# AUFGABENÜBERSICHT:
1. Zitiere aus dem Text über Einsamkeit im Alter wörtlich den Abschnitt von „Wenn das Berufsleben“ bis einschließlich „nicht immer goutieren.“.
2. Schreibe den Text über Einsamkeit im Alter im Anschluss an seinen letzten Satz weiter.

# VORLIEGENDER TEXT:

Ab Mitte 60 wird Einsamkeit und ihre Auswirkungen zum Indikator für die Einlieferung. Einige, die an der Einsamkeit kranken, haben früher ein unabhängiges Leben geführt. Warum sich die Bedürfnisse plötzlich ändern, kann ich mir nicht erklären. Vielleicht ändern sich die Bedürfnisse auch garnicht. Zugehörigkeit gehört zu den menschlichen Grundbedürfnissen und kann auf viele Weisen erfüllt werden. Affen leben in Horden, spielen miteinander und lausen sich. Keiner von denen wäre so wahnsinning, allein unterwegs zu sein, auch wenn die Alten und die Anführer gern separat sitzen oder liegen.
Wenn das Berufsleben weg ist, wird sichtbar, wie viele Menschen dann noch um einen herum bleiben. Viele Kompensationsmechanismen funktionieren nicht mehr. Das Geld und die Beweglichkeit werden oft knapper, bestimmte Kontaktmöglichkeiten wie Reisen, Kneipenaufenthalte, Kunstgenuß können nicht mehr in dem Maße wie früher genutzt werden. Aber die verfügbare Zeit ist endlos, die Ansprüche an andere Menschen hoch. Viele leiden trotz ihrer Einsamkeitsängste unter dem Unvermögen, mit einem Lebenspartner auszukommen und klammern sich um so mehr an Freunde, die das aber nicht immer goutieren.
Frauen, die sich allein der Sorge um ihre Nächsten verschrieben hatten, können hingegen deren Selbständigkeit, Weggang oder Tod nicht verwinden. Beide Extreme, Symbiose und Distanz machen Probleme.

# BEREITGESTELLTE DATEN:
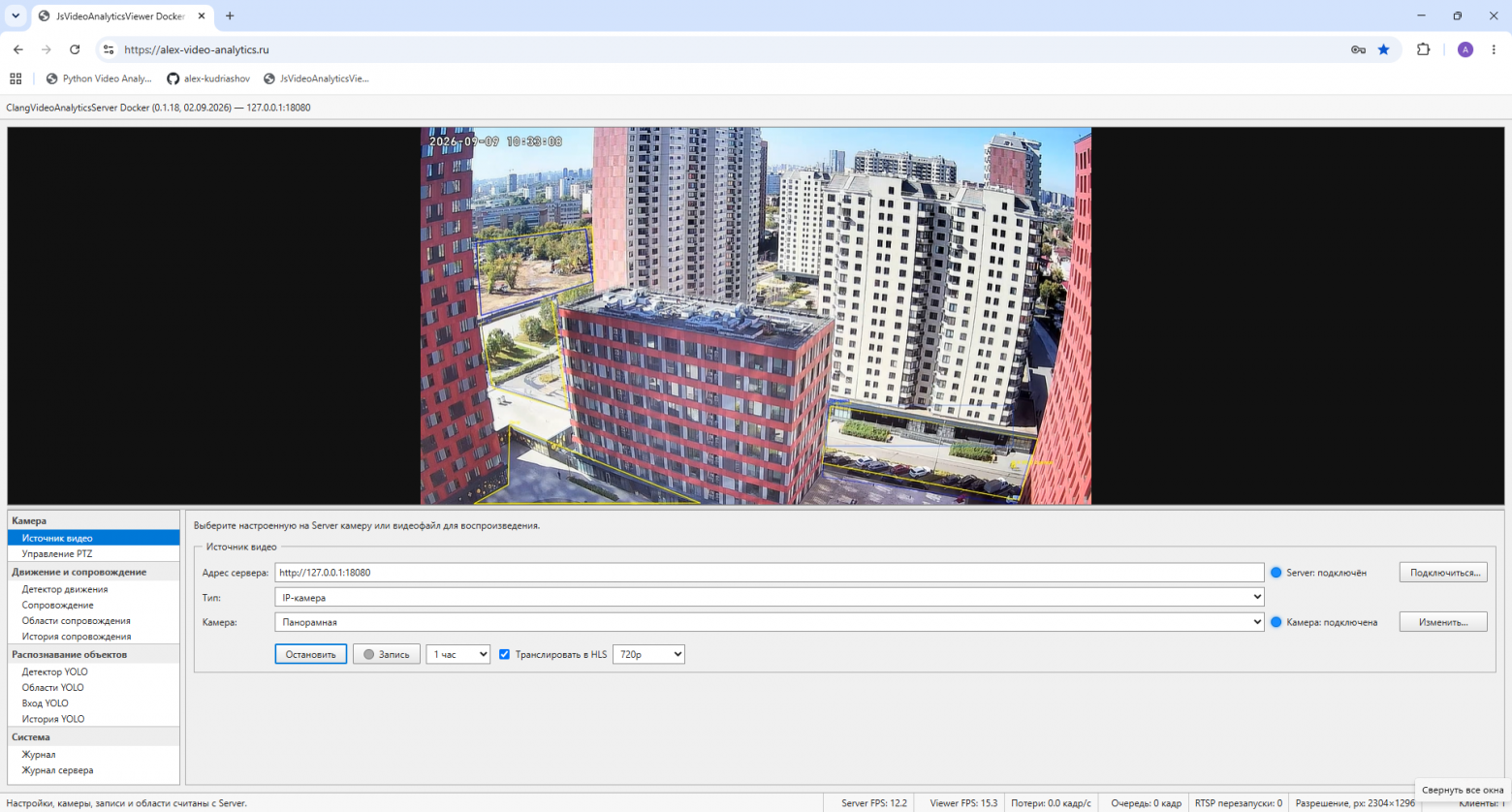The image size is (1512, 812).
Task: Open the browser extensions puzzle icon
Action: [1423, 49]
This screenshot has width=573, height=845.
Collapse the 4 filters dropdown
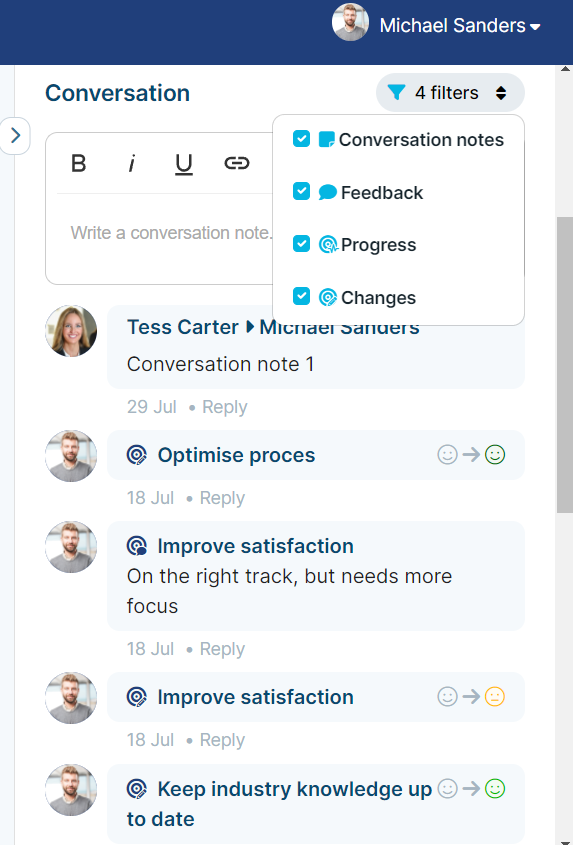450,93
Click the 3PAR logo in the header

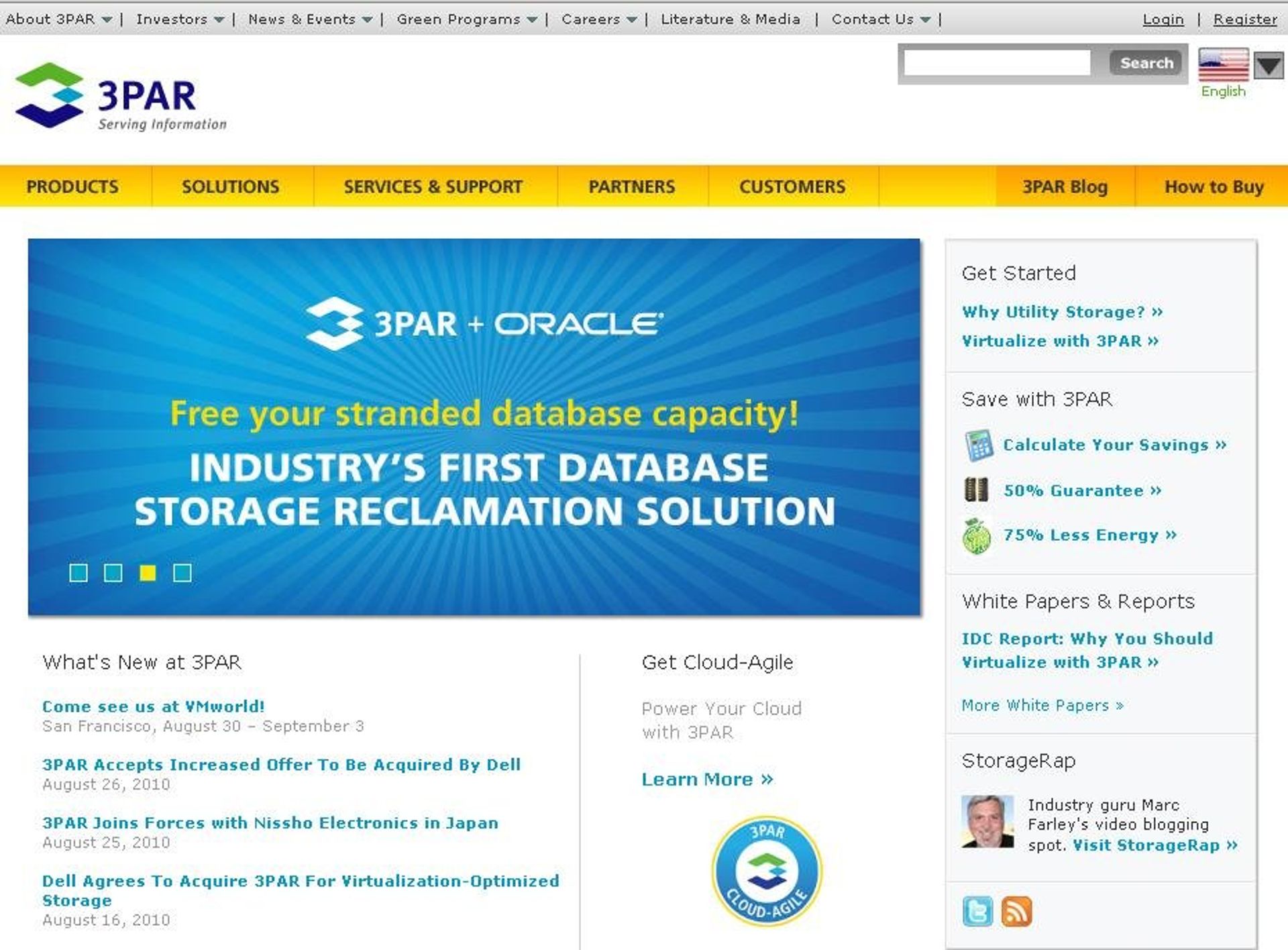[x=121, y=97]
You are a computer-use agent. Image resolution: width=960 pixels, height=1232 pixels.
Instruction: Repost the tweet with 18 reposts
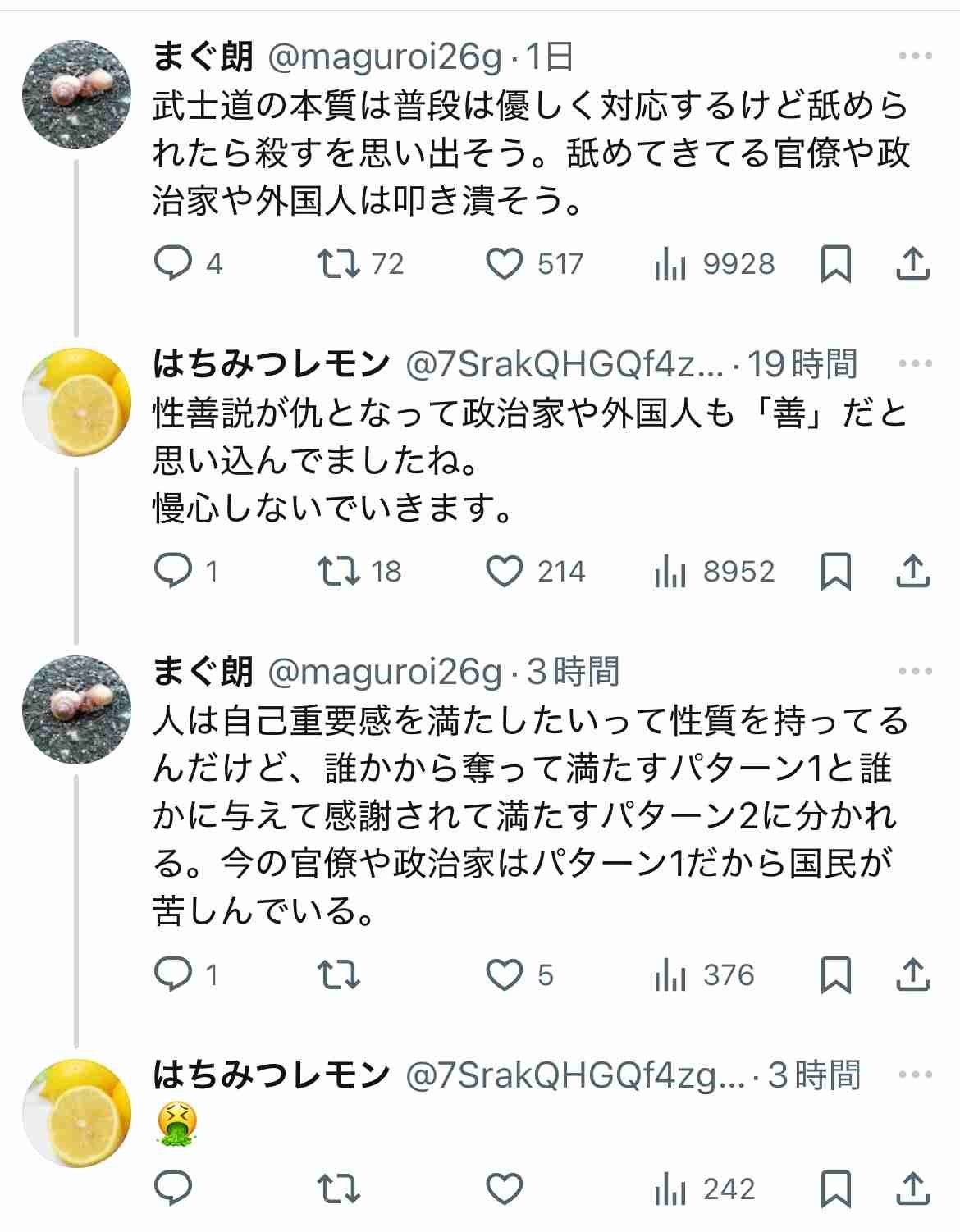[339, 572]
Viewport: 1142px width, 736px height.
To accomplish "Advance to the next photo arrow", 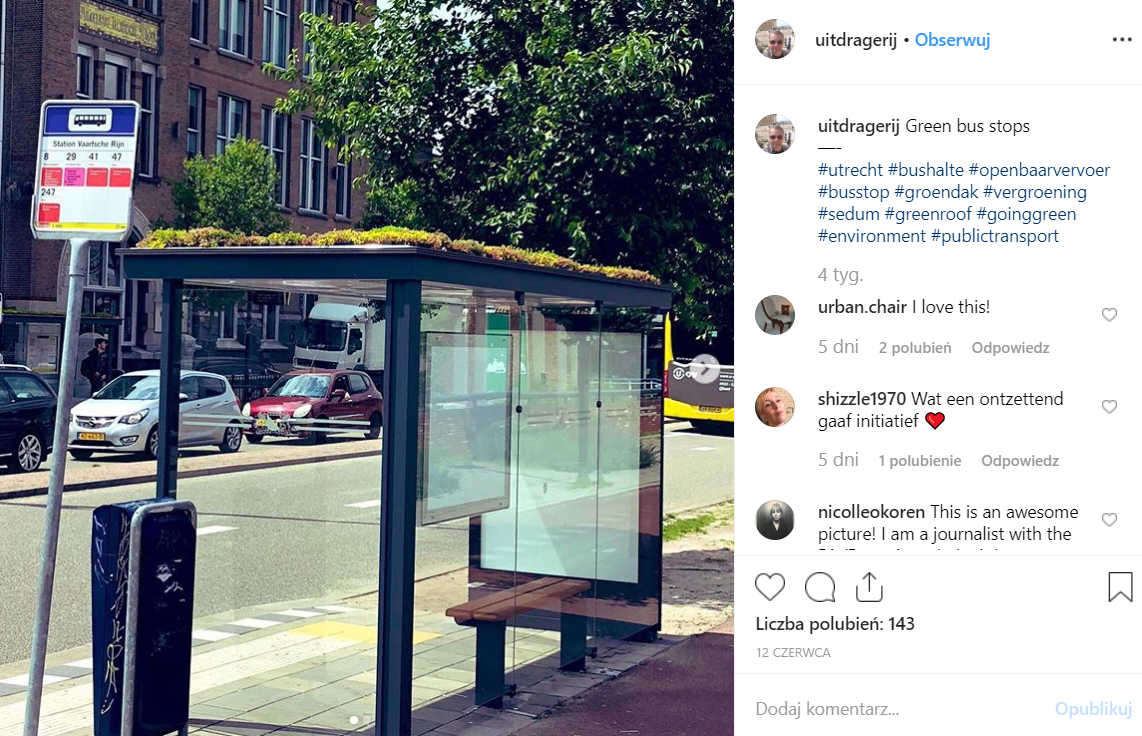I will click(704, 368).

# NUMMERIERTE ANTWORTEN:
1.
Wenn das Berufsleben weg ist, wird sichtbar, wie viele Menschen dann noch um einen herum bleiben. Viele Kompensationsmechanismen funktionieren nicht mehr. Das Geld und die Beweglichkeit werden oft knapper, bestimmte Kontaktmöglichkeiten wie Reisen, Kneipenaufenthalte, Kunstgenuß können nicht mehr in dem Maße wie früher genutzt werden. Aber die verfügbare Zeit ist endlos, die Ansprüche an andere Menschen hoch. Viele leiden trotz ihrer Einsamkeitsängste unter dem Unvermögen, mit einem Lebenspartner auszukommen und klammern sich um so mehr an Freunde, die das aber nicht immer goutieren.

2.
Die Ärzte sorgen sich noch immer um meine mentalen Achterbahnfahrten, die beginnen, wenn ich mit der Außenwelt in Berührung komme. Vor der ersten Übernachtung zu Hause begannen wieder Schwindelanfälle, nach dieser Nacht rutschte ich erst einmal für zwölf Stunden völlig zusammen. Der eigentliche Abend verlief hingegen völlig normal. Wir kochten zusammen, bastelten etwas am Computer und gingen schlafen.
Ich habe gelernt, meine Körpersignale ernst zu nehmen. Nicht so ernst wie ein Hypochonder, der glaubt, ein exotisches Leiden zu haben, sondern wie Telegramme über mein Befinden unter dem Panzer der Konditionierung. Was daraus folgt, weiß ich noch nicht. Ich bekomme immer wieder den Ratschlag, noch keine Entscheidungen zu fällen.
Die Entscheidungen fallen ohnehin von allein. Ich bin seit zwei Monaten nicht mehr direkt im Büro erreichbar, sondern über Funk. Im Privatleben bin ich wieder die Person, die ich war, bevor ich krank wurde. Neugierig, selbstbewußt und entscheidungsfreudig.